Publié le 16 décembre 2025 à 18h56. YPF, la compagnie pétrolière argentine, prévoit d’investir massivement dans les prochaines années, notamment dans le gaz naturel liquéfié (GNL), malgré un contexte mondial de prix du pétrole en baisse et des cessions d’actifs stratégiques.
- YPF s’engage à investir 6 milliards de dollars en 2026, soit une augmentation de 20 % par rapport à cette année.
- L’entreprise mise sur le développement du GNL, avec un projet ambitieux visant une production annuelle de 12 millions de tonnes à partir de 2030.
- Des cessions d’actifs, comme la vente de 50 % de Profertil et d’une partie de Metrogas, financent en partie ces investissements.
Face à un marché pétrolier volatil, où le prix du baril oscille autour de 59 dollars américains, YPF maintient une stratégie d’investissement offensive. Horacio Marín, président-directeur général de l’entreprise, a annoncé un plan de 6 milliards de dollars pour 2026, une hausse significative par rapport aux dépenses actuelles. Cette décision intervient alors que les prévisions du secteur tablent sur un prix moyen du pétrole brut autour de 63 dollars américains en 2026, en baisse par rapport aux 68 dollars de cette année et aux 75 dollars de 2024, avec un scénario pessimiste envisageant même une chute à 55 dollars le baril.
Pour financer ces investissements, YPF s’appuie sur des cessions d’actifs récentes. La vente de 50 % de sa participation dans Profertil à Adecoagro a rapporté 600 millions de dollars, tandis que le transfert du champ pétrolier conventionnel de Manantiales Behr à Rovella Capital a généré 500 millions de dollars supplémentaires. L’entreprise espère également obtenir entre 500 et 600 millions de dollars grâce à la vente de 70 % de ses actions dans Metrogas. YPF attend la prolongation de sa licence de concession par Enargas, qui expire en décembre 2027, une prolongation portée à 20 ans suite à la récente loi de base.
Au cours du dernier trimestre, YPF a extrait en moyenne 240 000 barils de pétrole par jour, dont 170 000 provenant des gisements non conventionnels de Vaca Muerta, représentant 70 % de sa production totale. Horacio Marín ambitionne de faire de YPF un producteur exclusivement axé sur les ressources non conventionnelles.
« Nous voulons constituer une réserve de plusieurs millions de dollars pour faire face à d’éventuelles fluctuations des prix du pétrole. Nous anticipons une baisse l’année prochaine, mais nous ne souhaitons pas réduire notre activité, car nous prévoyons une remontée des prix d’ici 2027. »

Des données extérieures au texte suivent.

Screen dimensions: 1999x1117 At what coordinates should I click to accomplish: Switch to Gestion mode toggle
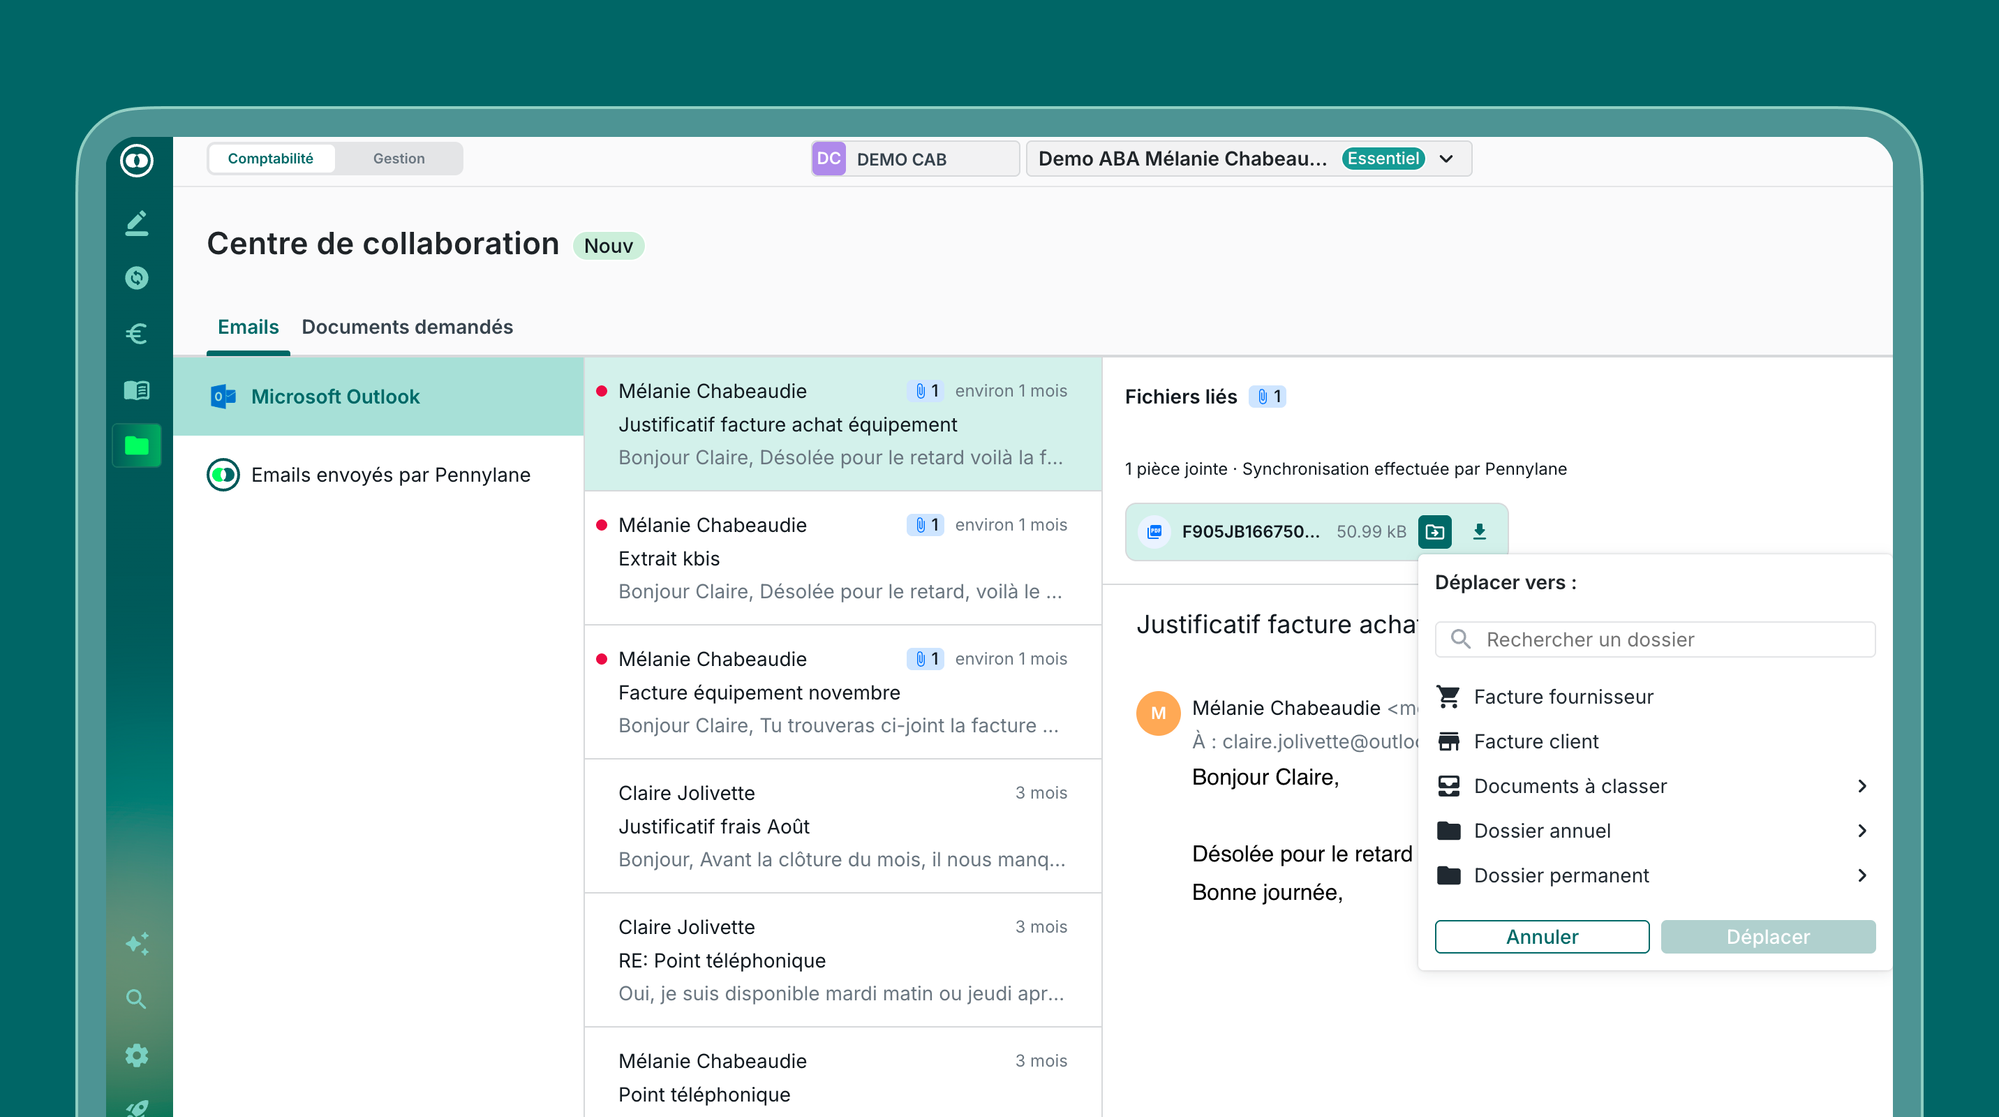[x=398, y=159]
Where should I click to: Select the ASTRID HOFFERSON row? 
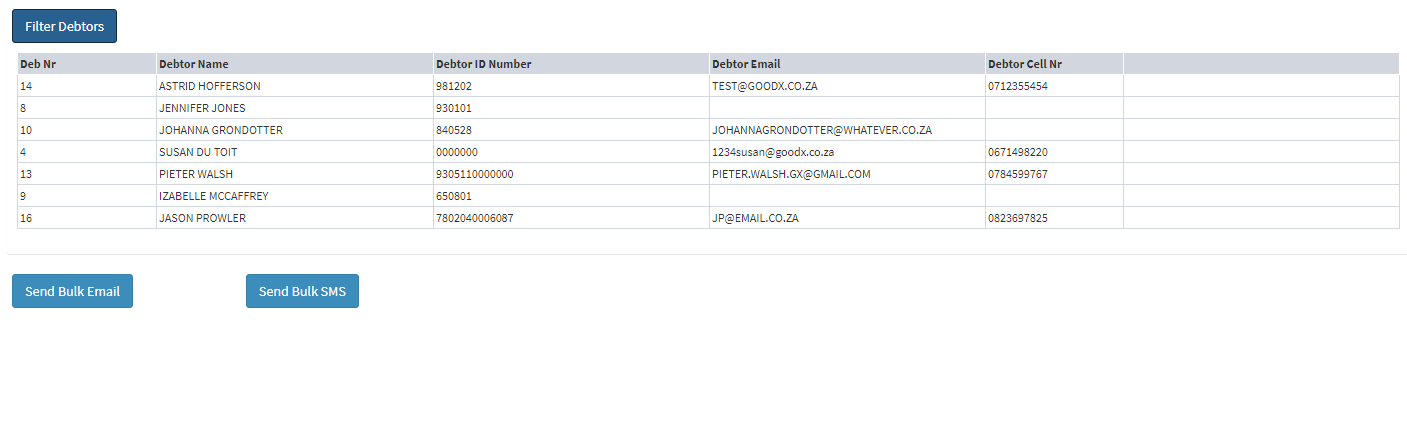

Horacio Marín, président-directeur général d’YPF
L’élément central de la stratégie de YPF est le développement d’un projet de production de Gaz Naturel Liquéfié (GNL). L’entreprise espère attirer des partenaires stratégiques, notamment XRG, la branche internationale d’investissement énergétique d’Adnoc (Abu Dhabi National Oil Company), la quatrième compagnie pétrolière mondiale, et ENI, le groupe italien. Un financement de projet, structuré par J.P. Morgan, est envisagé, couvrant 70 % du coût total de l’initiative, estimé à plus de 12 milliards de dollars.
YPF étudie également l’extension du projet avec l’ajout d’un troisième navire de liquéfaction de 6 millions de tonnes par an (MTPA). L’entreprise recherche un nouveau partenaire pour remplacer Shell, qui a récemment suspendu sa participation au projet. Parmi les alternatives envisagées, un fonds d’investissement impliquant Saudi Aramco, la plus grande compagnie pétrolière au monde, ou un retour de Shell sont à l’étude.
Si YPF parvient à augmenter sa capacité de production à 18 millions de tonnes par an, le financement structuré par J.P. Morgan pourrait atteindre environ 17 milliards de dollars, générant d’importantes recettes en devises pour l’Argentine. Les entreprises espèrent prendre une décision finale d’investissement (FID) au premier semestre 2026.
Parallèlement, YPF prévoit de segmenter son réseau de stations-service à partir de l’année prochaine, avec trois catégories : “YPF Noir” (premium), les stations traditionnelles et “Réfiplus” (low-cost), situées dans les zones moins denses. La super essence ne sera plus proposée dans les stations premium, qui mettront l’accent sur une offre gastronomique renforcée, avec des négociations en cours avec le chef Christian Petersen pour proposer des pizzas Zen, des empanadas Nos coutumes créoles et des sandwichs Valenti, ainsi qu’avec McDonald’s et Farmacité.
Enfin, YPF prévoit d’installer des stations modulaires dans les zones à forte demande, comme la côte atlantique, et de les déplacer vers les stations de ski pendant l’hiver.